**Action item**:
Scan the records for "size" and copy each line that contains it.

**Data items**:
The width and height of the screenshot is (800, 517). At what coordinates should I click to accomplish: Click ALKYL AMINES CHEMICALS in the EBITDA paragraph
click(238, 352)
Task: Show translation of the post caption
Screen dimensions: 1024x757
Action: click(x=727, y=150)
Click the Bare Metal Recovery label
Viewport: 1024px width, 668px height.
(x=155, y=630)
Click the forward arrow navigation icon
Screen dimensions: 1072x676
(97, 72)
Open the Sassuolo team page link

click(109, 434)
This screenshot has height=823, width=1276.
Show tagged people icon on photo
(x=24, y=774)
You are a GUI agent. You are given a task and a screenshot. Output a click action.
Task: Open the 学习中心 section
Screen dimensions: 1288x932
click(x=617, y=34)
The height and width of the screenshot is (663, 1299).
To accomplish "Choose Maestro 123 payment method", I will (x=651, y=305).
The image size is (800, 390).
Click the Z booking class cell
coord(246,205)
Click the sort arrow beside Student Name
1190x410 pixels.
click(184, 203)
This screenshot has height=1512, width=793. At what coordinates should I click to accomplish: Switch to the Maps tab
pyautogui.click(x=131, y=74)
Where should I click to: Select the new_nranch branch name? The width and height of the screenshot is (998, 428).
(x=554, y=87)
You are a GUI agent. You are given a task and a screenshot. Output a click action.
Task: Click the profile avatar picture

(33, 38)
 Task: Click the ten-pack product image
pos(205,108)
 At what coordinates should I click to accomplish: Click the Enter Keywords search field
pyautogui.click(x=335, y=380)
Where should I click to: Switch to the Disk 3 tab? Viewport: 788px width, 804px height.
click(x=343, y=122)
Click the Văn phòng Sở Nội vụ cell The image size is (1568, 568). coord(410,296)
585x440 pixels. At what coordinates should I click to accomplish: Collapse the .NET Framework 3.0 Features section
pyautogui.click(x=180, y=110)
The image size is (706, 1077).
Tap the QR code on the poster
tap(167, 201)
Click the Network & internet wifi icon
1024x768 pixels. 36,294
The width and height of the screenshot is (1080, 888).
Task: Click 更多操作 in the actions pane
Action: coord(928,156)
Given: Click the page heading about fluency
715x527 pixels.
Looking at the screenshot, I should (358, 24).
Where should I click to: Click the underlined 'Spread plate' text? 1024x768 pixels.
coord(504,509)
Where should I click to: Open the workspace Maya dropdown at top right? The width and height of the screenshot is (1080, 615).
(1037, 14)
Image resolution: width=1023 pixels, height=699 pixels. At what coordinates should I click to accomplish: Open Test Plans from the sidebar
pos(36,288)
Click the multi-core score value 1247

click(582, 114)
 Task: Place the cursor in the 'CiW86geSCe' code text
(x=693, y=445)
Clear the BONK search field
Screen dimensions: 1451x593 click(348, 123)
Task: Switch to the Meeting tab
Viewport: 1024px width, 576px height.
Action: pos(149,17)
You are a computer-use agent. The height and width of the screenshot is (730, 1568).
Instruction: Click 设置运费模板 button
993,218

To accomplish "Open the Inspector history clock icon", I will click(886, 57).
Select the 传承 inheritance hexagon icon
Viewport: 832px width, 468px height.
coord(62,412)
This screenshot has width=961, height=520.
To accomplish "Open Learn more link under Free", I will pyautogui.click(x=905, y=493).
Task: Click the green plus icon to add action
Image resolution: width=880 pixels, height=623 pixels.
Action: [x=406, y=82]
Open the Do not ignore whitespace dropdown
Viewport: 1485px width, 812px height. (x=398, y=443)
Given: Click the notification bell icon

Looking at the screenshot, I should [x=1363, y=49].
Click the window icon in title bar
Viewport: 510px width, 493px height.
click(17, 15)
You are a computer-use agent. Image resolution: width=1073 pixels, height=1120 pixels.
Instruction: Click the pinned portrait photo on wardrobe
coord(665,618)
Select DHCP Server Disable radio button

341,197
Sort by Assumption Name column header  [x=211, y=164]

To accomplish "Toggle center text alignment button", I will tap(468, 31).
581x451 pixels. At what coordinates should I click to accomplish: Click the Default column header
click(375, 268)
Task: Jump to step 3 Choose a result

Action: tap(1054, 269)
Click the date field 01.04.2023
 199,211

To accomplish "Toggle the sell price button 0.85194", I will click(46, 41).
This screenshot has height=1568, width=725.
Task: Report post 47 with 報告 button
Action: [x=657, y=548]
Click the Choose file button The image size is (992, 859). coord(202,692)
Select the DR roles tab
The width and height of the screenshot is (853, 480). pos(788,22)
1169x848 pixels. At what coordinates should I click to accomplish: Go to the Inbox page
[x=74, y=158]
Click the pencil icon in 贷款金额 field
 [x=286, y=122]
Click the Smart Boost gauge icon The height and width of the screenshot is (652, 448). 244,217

**Problem solution**:
The image size is (800, 390).
Click the Văn phòng Sở Nội vụ cell The image size is (1568, 568). coord(410,296)
The image size is (706, 1077).
Click the Choose file button The image size is (992, 859). coord(202,692)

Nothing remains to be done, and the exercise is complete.